Work instruction> The records below are to be copied exactly, with their pictures left out.
-------- Data excerpts --------
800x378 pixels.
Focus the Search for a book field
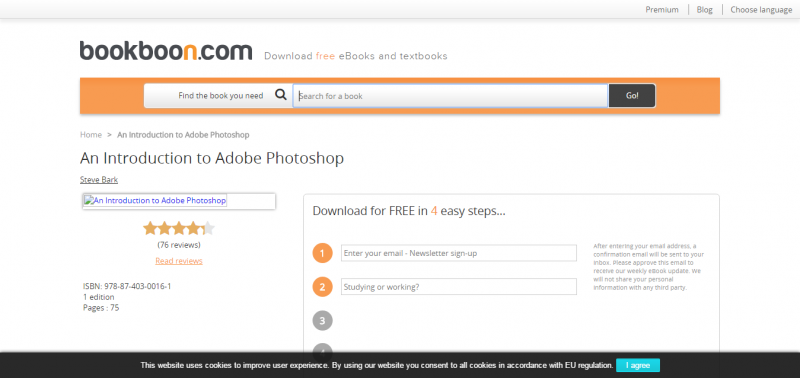click(451, 95)
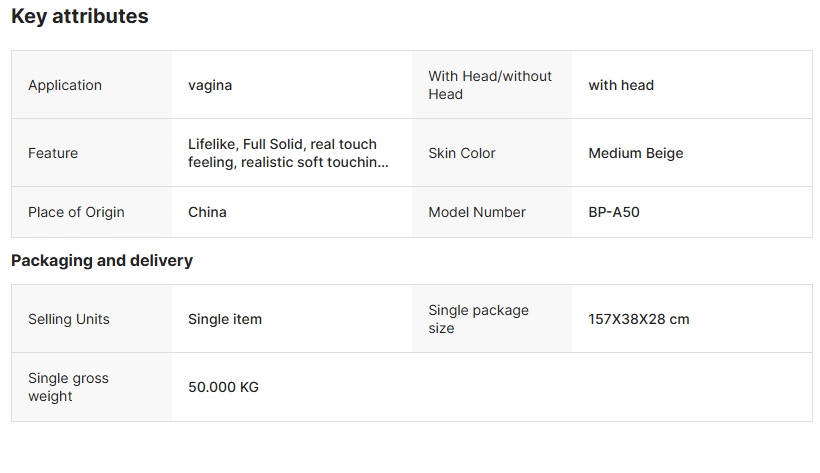Screen dimensions: 820x473
Task: Select the Single gross weight label
Action: [x=68, y=387]
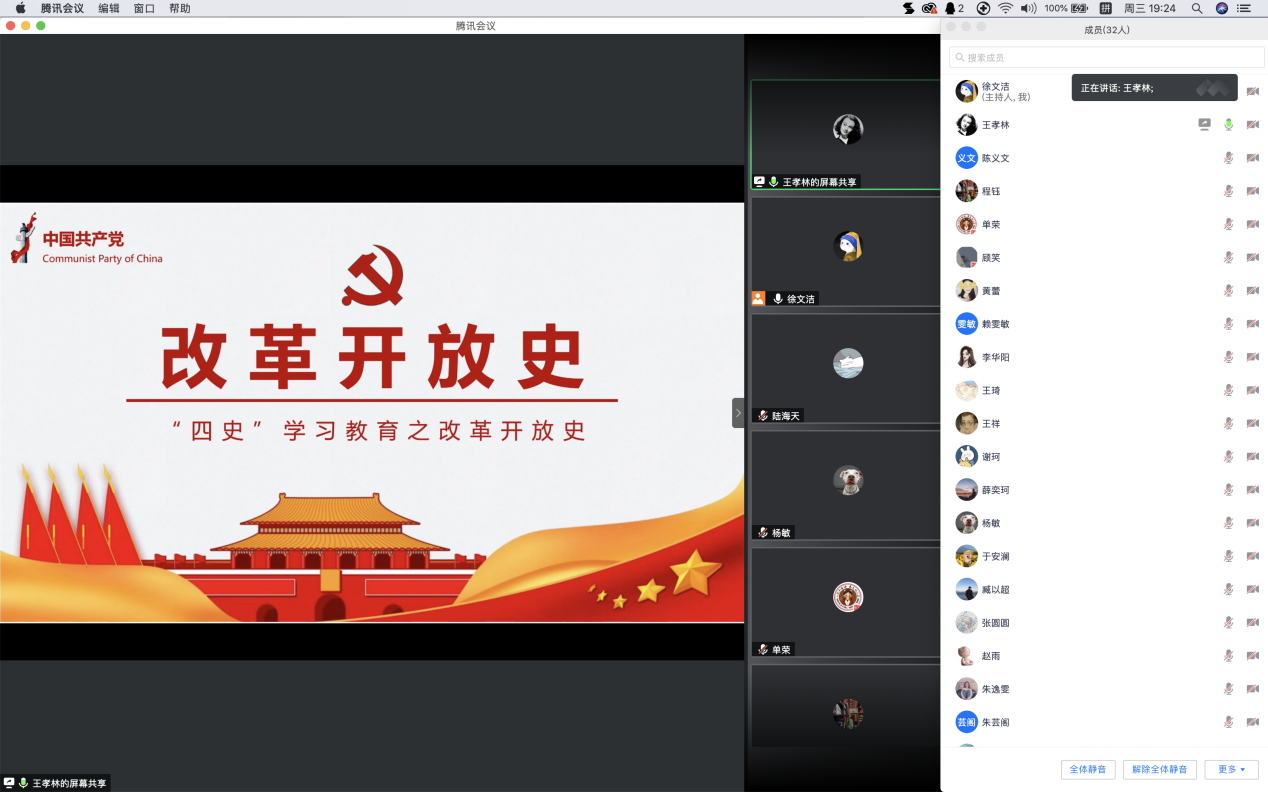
--------
Task response>
800x378 pixels.
Focus the Search for a book field
click(451, 95)
Screen dimensions: 820x473
Task: Select the Single gross weight label
Action: [x=68, y=387]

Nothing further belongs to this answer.